Abstract:
This study presents a comprehensive deep learning-based framework for multiclass plant disease classification using high-resolution leaf images, with a
particular focus on evaluating the performance of convolutional neural networks
(CNNs) and a hybrid ResNet + Vision Transformer (ViT) architecture. A curated
dataset comprising 15,200 training and 3,800 validation images spanning 38
classes across multiple crops, including tomato, apple, grape, corn, potato,
strawberry, peach, pepper, orange, blueberry, raspberry, soybean, and squash, was
subjected to preprocessing steps such as resizing, normalization, and data
augmentation to enhance model robustness. Multiple CNN architectures—
including ResNet-50, MobileNetV2, and EfficientNet-B0—were trained and
compared against the hybrid ResNet + ViT model.

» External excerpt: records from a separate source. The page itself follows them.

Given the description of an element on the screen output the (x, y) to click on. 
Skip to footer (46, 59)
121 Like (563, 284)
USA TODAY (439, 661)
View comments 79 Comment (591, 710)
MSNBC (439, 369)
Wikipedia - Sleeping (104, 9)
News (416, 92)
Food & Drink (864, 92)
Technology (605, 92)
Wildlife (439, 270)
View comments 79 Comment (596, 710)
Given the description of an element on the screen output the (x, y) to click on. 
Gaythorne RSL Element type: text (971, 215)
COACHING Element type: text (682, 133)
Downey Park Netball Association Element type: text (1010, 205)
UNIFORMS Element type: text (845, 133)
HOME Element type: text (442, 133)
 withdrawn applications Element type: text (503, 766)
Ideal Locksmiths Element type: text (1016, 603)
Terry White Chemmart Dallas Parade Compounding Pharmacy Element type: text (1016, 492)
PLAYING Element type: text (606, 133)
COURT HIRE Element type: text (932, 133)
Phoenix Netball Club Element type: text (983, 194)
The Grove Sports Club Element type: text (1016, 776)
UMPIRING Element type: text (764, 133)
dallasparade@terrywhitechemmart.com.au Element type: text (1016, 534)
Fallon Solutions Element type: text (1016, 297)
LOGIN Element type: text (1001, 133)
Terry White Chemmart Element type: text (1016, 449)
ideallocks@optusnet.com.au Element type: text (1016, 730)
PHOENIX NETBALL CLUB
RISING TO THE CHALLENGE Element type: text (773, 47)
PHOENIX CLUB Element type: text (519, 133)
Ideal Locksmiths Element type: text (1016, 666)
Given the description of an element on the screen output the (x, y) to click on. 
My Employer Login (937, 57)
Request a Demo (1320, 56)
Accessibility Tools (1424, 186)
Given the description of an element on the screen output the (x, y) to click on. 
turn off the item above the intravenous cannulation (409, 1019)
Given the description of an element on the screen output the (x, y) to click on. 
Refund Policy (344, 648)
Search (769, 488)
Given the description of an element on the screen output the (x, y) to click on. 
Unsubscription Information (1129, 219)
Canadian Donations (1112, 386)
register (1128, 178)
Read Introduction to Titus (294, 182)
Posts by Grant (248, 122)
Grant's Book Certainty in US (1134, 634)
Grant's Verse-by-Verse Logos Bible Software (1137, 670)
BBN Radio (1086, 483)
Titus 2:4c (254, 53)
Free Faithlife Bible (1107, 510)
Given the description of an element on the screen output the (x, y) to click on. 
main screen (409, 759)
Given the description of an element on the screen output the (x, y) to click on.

All models were fine-tuned using
the AdamW optimizer and cross-entropy loss, with early stopping applied to
prevent overfitting and ensure generalization. Additionally, interpretability
techniques including Grad-CAM and Saliency Maps were employed to visualize
disease-relevant regions, while segmentation-based analysis was performed to
localize affected areas on leaves. Among all architectures evaluated, ResNet-50
achieved the highest validation accuracy of 98.74%, while the hybrid ResNet + ViT
model recorded a competitive accuracy of 98.58%, demonstrating the effectiveness
of hybrid architectures in capturing both local and global features. The
experimental results highlight the potential of transformer-based and lightweight
CNN models to deliver highly accurate, interpretable, and computationally
efficient solutions for automated multi-class plant disease detection, offering
valuable support for precision agriculture and crop management practices.